Systems kept out of equilibrium in stationary states by an external source of energy store an energy ∆U = U − U 0 . U 0 is the internal energy at equilibrium state, obtained after the shutdown of energy input.We determine ∆U for two model systems: ideal gas and Lennard-Jones fluid. ∆U depends not only on the total energy flux, J U , but also on the mode of energy transfer into the system. We use three different modes of energy transfer where: the energy flux per unit volume is (i) constant; (ii) proportional to the local temperature (iii) proportional to the local density.

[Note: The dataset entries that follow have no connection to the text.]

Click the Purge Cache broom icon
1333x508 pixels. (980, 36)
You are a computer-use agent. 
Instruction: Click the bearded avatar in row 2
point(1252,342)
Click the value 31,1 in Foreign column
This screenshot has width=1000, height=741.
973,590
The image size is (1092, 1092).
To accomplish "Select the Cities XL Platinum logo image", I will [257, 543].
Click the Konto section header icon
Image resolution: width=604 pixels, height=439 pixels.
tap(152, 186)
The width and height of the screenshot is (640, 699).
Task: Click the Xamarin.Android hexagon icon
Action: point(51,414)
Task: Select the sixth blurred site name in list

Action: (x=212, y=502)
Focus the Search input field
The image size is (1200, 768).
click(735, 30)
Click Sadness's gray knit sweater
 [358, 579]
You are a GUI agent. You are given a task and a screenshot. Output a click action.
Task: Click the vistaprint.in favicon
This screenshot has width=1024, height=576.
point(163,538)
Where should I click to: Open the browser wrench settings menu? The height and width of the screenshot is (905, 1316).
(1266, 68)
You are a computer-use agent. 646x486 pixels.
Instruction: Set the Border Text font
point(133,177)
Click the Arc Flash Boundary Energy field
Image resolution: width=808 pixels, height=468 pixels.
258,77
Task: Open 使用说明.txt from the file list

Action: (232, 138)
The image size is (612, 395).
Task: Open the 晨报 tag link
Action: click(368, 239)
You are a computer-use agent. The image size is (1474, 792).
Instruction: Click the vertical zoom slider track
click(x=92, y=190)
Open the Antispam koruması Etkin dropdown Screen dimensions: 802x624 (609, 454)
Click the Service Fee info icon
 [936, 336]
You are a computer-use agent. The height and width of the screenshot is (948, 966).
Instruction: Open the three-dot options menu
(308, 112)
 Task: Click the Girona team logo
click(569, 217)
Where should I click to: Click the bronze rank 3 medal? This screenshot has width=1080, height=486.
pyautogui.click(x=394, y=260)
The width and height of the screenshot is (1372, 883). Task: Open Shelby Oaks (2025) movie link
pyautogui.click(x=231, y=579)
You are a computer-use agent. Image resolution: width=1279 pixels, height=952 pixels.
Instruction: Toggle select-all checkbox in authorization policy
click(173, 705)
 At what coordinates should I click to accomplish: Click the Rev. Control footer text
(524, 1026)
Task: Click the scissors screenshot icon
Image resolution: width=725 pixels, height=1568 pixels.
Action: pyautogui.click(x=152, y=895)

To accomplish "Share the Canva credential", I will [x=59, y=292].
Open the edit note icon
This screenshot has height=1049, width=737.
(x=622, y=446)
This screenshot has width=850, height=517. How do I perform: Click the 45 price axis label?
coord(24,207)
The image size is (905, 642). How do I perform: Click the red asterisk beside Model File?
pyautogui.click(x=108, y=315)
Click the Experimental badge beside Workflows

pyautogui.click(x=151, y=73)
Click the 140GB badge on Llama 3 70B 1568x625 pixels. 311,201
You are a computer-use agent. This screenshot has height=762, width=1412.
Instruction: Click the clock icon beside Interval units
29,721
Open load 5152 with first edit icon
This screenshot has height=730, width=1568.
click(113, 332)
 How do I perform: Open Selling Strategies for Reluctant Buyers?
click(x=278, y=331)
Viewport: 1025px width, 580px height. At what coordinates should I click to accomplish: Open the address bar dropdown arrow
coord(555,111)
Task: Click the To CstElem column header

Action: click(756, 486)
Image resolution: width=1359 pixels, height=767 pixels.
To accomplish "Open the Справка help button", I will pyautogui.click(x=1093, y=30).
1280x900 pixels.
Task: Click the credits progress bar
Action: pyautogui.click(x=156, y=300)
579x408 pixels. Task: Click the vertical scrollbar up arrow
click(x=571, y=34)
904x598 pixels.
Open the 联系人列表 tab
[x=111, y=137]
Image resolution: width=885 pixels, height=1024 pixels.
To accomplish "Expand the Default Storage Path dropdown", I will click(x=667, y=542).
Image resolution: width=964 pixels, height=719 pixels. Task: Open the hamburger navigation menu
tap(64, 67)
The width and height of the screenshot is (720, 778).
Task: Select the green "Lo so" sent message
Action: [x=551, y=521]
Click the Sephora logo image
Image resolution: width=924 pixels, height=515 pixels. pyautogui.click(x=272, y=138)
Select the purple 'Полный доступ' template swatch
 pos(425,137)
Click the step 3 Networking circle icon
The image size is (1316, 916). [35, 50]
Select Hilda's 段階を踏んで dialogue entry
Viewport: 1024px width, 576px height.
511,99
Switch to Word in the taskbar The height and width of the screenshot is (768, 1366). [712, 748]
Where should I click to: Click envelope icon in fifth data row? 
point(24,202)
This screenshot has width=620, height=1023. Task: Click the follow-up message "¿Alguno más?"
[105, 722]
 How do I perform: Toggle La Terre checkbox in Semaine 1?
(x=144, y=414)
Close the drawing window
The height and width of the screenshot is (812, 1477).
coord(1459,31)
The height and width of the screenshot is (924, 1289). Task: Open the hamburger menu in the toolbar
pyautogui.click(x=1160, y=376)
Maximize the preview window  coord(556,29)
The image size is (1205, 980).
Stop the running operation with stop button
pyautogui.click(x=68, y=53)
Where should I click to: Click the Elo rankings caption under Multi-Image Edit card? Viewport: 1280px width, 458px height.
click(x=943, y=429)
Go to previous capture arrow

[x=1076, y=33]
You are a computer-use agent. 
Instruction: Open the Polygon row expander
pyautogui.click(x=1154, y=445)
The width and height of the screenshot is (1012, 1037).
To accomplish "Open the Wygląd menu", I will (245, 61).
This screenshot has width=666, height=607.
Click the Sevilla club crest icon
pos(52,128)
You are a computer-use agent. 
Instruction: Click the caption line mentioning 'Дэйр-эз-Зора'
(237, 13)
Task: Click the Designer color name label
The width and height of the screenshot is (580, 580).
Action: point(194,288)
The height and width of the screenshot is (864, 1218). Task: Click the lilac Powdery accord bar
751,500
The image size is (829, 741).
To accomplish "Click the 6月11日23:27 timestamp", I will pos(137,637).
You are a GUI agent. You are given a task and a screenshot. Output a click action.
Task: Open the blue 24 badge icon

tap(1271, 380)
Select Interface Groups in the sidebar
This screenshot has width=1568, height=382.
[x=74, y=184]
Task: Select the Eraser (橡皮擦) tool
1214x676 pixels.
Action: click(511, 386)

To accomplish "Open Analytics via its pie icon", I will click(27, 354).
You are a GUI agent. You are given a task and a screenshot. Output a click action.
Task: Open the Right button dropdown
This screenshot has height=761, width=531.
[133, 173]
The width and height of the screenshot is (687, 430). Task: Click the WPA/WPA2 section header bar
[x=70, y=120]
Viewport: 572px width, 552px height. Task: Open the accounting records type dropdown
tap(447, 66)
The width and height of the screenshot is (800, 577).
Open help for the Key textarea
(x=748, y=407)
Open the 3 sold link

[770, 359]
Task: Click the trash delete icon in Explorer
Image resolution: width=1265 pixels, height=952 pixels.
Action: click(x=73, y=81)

We show that ∆U/J U = τ is minimized in the stationary states formed in these systems, irrespective of the mode of energy transfer. τ is the characteristic time scale of energy outflow from the system immediately after the shutdown of energy flux. We prove that τ is minimized in stable states of the Rayleigh-Benard cell.Systems out of equilibrium are notoriously difficult to describe in a single coherent methodology based on variational principles. Principles such as Prigogine minimum entropy production [1], Attard second entropy variation [2] or, Ziegler maximum entropy production [3] etc. suggested over the last 100 years, have not reached the same status as the maximum entropy principle known from equilibrium thermodynamics [4][5][6]. A new paradigm, such as the driven lattice gas system, is believed to become an "Ising model" for non-equilibrium statistical physics [7][8][9][10][11][12]. Steady State Thermodynamics (SST) is yet another description framework for non-equilibrium stationary states, which is still being developed [13][14][15][16]. Here we present a different approach to stationary states, based on two quantities: the energy stored in non-equilibriums states, ∆U, and the total energy flux, J U in these states.The second law of thermodynamics states that the entropy of a system has its maximum value at the equilibrium state. Entropy, S , is a function of state, thus for an isolated system of N molecules of total internal energy U enclosed in a volume, V , the entropy has a fixed value S = S (U, V, N).